Nas últimas eleições internas, Aras sofreu derrotas na escolha de membros do CSMF (Conselho Superior do Ministério Público Federal). Ficou em minoria entre os dez conselheiros (com apenas quatro aliados).

Nesta semana, quatro membros do CSMPF pediram a Aras para avaliar a “conveniência na manutenção” de Santiago na função de secretário-geral. Em entrevista à CNN, esquecendo que o Estado é laico, ele disse que o presidente Jair Bolsonaro chegou ao posto por intervenção divina.

“Os que, por interesses subalternos se aproveitam da crise da pandemia para tentar destruir o Presidente, precisam compreender que foi Deus o responsável pela presença de Bolsonaro no poder”, disse Santiago.

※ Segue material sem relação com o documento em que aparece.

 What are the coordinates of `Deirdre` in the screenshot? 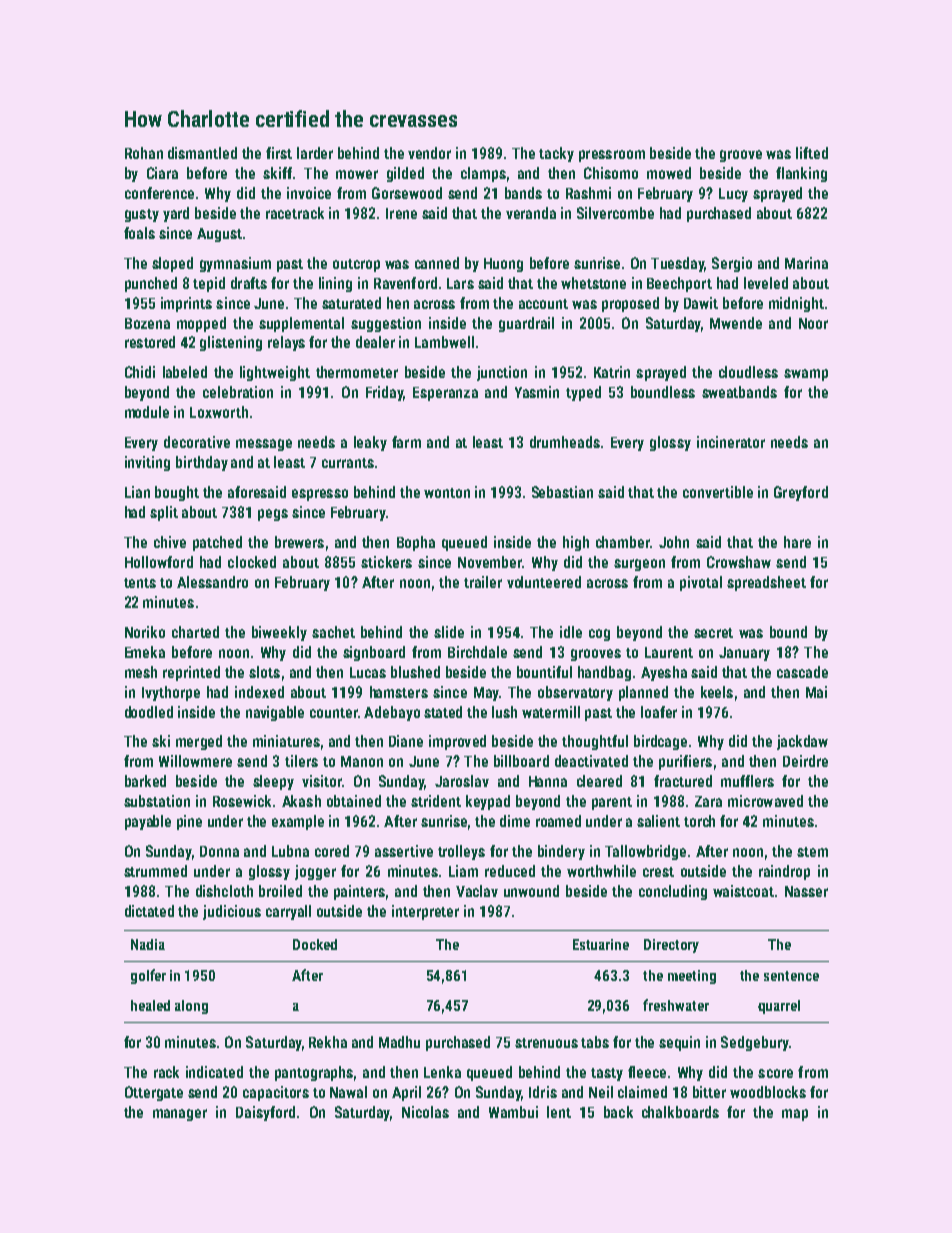 It's located at (805, 761).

(*) Em relação à sabatina do Senado, houve exceções. Em votações secretas, o plenário do Senado Federal não aprovou os nomes dos procuradores da República Nicolao Dino de Castro e Costa Neto, Vladimir Aras e Wellington Cabral Saraiva para composição do CNMP e do CNJ.

Atribui-se a rejeição dos três a uma vingança do senador Renan Calheiros, que se dizia perseguido pela tropa da Lava Jato (o que foi negado, em nota, por Rodrigo Janot).

O então juiz Sergio Moro divulgou, neste blog, manifestação de solidariedade a Vladimir Aras (primo de Augusto Aras), a quem conheceu no caso Banestado:

“A rejeição de seu nome pelo Senado, não por questões pessoais, mas em infantil retaliação ao Procurador Geral da República, é lamentável e mais um indicativo da degeneração de parcela da classe política no Brasil.”

Ainda Moro:

“Afinal, o que esperar de um Senado no qual tem destaque um ex-presidente cassado por corrupção e que, como reconhecido pelo Supremo Tribunal Federal, tinha suas despesas pessoais pagas com recursos provenientes de contas de pessoas interpostas?”

Coincidentemente, ou não, o relator de um dos processos contra o procurador da República Deltan Dallagnol no CNMP é o conselheiro Luiz Fernando Bandeira, que foi braço-direito de Calheiros no Senado.